On the diplomatic blunder scale, Timoteo Zambrano scored a Full Duterte yesterday. It makes no sense for him to keep his job as MUD's main International spokesperson after that.
This is the real question we need to be asking in the wake of Timoteo Zambrano’s enraging statement about Mercosur yesterday. Zambrano, you’ll recall (or perhaps you’re drinking heavily to try to forget) attacked Mercosur after the trade block threatened to suspend Venezuela in response to the regime’s increasingly dictatorial style.
For once, Zambrano managed to unify the opposition as a whole, with everyone from Chúo Torrealba to María Corina Machado racing to distance MUD from this catastrophic brain fart, including this world historic burn from El Hatillo mayor David Smolansky:
Empiezan a llegar los presidentes a la Cumbre de Países No Alineados. Falta Timoteo Zambrano para recibirlos.
— David Smolansky (@dsmolansky) September 16, 2016
But the question here isn’t whether Zambrano did or did not put his foot in his mouth in attacking the one clear foreign policy success the opposition has had these last few weeks.
The meta-question hanging over all of this is about accountability.
The question is how he can possibly stay on as MUD’s Coordinator for International Affairs after a blunder on this scale.
And the answer is he can’t: Timoteo Zambrano has to resign. And if he won’t, he has to be fired.
The meta-question hanging over all of this is about accountability. The question is whether any mistake at all is considered resignation-worthy within MUDistan, or whether MUD really thinks its leadership posts are covered by inamovilidad laboral.

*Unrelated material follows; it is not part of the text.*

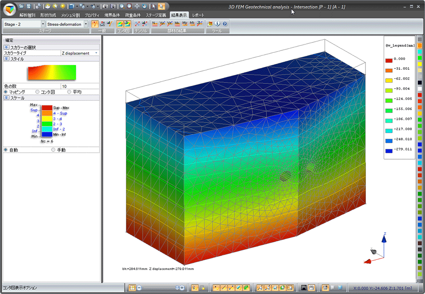Choose the 手動 scale radio option

53,150
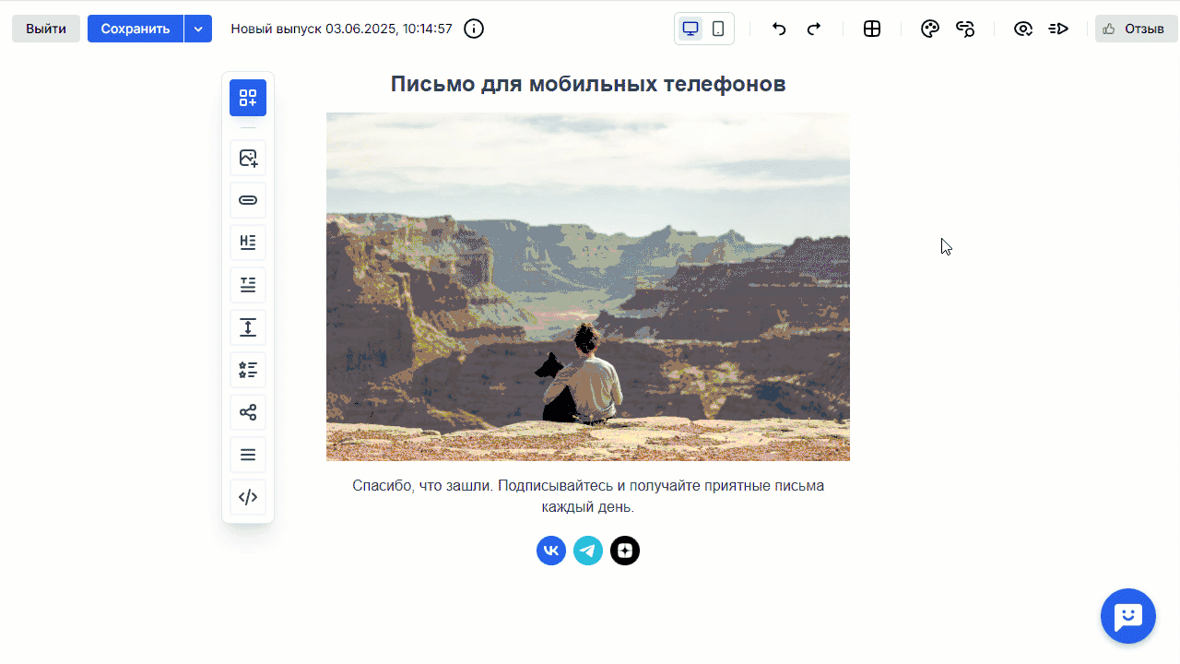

MUD is in a strange situation in the Venezuelan public sphere. Having cornered the market on anti-chavismo, everyone understands — and many resent — that its word is basically sacrosanct: it’s their way or the highway. With institutional mechanisms inside the alliance murky at the best of times, accountability is pretty lax: it’s hard sometimes to figure out what sanction its leaders face even for mistakes that ought to be career-ending.
Which is why Timoteo Zambrano’s blunder is really much more a test of MUD than a test of Timoteo Zambrano. We know what to think of him. MUD, in contrast, is a bit more ambiguous. We’re labouring mightily to keep the faith here. But you gotta throw us a bone now and then, give us some sign that you hold your own bigwigs to minimal standards.
And it’s a test of Chúo Torrealba’s leadership personally. The guy’s never been known for ruthlessness, but if he can’t impose a minimum of order on the alliance then it’s hard to figure out what he’s doing there. Chúo, de pana, show Zambrano the door. For your own sake.